What this task involves: Give every line of the records below as a JSON list of strings, with one string per line and blank lines omitted.

Input:
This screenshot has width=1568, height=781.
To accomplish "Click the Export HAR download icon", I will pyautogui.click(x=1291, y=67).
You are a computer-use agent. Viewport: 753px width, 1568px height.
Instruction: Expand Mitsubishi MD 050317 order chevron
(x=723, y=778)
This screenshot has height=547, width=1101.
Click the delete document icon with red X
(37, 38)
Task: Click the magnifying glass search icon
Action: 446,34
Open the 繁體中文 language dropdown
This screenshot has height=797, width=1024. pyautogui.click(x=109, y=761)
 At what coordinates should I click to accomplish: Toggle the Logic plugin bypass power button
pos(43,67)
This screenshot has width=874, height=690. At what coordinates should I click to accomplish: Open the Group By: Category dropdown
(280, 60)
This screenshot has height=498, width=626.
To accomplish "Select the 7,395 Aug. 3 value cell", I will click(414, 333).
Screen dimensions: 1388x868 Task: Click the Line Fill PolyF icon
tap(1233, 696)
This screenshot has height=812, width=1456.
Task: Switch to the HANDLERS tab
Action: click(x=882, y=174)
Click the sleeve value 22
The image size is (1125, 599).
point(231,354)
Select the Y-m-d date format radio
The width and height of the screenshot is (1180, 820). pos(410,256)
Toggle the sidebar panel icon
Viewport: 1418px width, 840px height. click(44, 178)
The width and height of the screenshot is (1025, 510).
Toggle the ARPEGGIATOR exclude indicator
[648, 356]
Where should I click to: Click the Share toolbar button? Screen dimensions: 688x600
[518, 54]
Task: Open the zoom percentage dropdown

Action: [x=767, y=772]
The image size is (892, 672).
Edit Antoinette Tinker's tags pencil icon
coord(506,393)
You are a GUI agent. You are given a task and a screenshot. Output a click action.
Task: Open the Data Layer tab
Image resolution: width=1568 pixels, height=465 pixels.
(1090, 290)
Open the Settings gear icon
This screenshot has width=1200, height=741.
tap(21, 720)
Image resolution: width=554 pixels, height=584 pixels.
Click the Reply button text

Expected answer:
[
  "This screenshot has width=1568, height=781.",
  "To accomplish \"Click the Export HAR download icon\", I will pyautogui.click(x=1291, y=67).",
  "You are a computer-use agent. Viewport: 753px width, 1568px height.",
  "Instruction: Expand Mitsubishi MD 050317 order chevron",
  "(x=723, y=778)",
  "This screenshot has height=547, width=1101.",
  "Click the delete document icon with red X",
  "(37, 38)",
  "Task: Click the magnifying glass search icon",
  "Action: 446,34",
  "Open the 繁體中文 language dropdown",
  "This screenshot has height=797, width=1024. pyautogui.click(x=109, y=761)",
  " At what coordinates should I click to accomplish: Toggle the Logic plugin bypass power button",
  "pos(43,67)",
  "This screenshot has width=874, height=690. At what coordinates should I click to accomplish: Open the Group By: Category dropdown",
  "(280, 60)",
  "This screenshot has height=498, width=626.",
  "To accomplish \"Select the 7,395 Aug. 3 value cell\", I will click(414, 333).",
  "Screen dimensions: 1388x868 Task: Click the Line Fill PolyF icon",
  "tap(1233, 696)",
  "This screenshot has height=812, width=1456.",
  "Task: Switch to the HANDLERS tab",
  "Action: click(x=882, y=174)",
  "Click the sleeve value 22",
  "The image size is (1125, 599).",
  "point(231,354)",
  "Select the Y-m-d date format radio",
  "The width and height of the screenshot is (1180, 820). pos(410,256)",
  "Toggle the sidebar panel icon",
  "Viewport: 1418px width, 840px height. click(44, 178)",
  "The width and height of the screenshot is (1025, 510).",
  "Toggle the ARPEGGIATOR exclude indicator",
  "[648, 356]",
  "Where should I click to: Click the Share toolbar button? Screen dimensions: 688x600",
  "[518, 54]",
  "Task: Open the zoom percentage dropdown",
  "Action: [x=767, y=772]",
  "The image size is (892, 672).",
  "Edit Antoinette Tinker's tags pencil icon",
  "coord(506,393)",
  "You are a GUI agent. You are given a task and a screenshot. Output a click action.",
  "Task: Open the Data Layer tab",
  "Image resolution: width=1568 pixels, height=465 pixels.",
  "(1090, 290)",
  "Open the Settings gear icon",
  "This screenshot has width=1200, height=741.",
  "tap(21, 720)",
  "Image resolution: width=554 pixels, height=584 pixels.",
  "Click the Reply button text"
]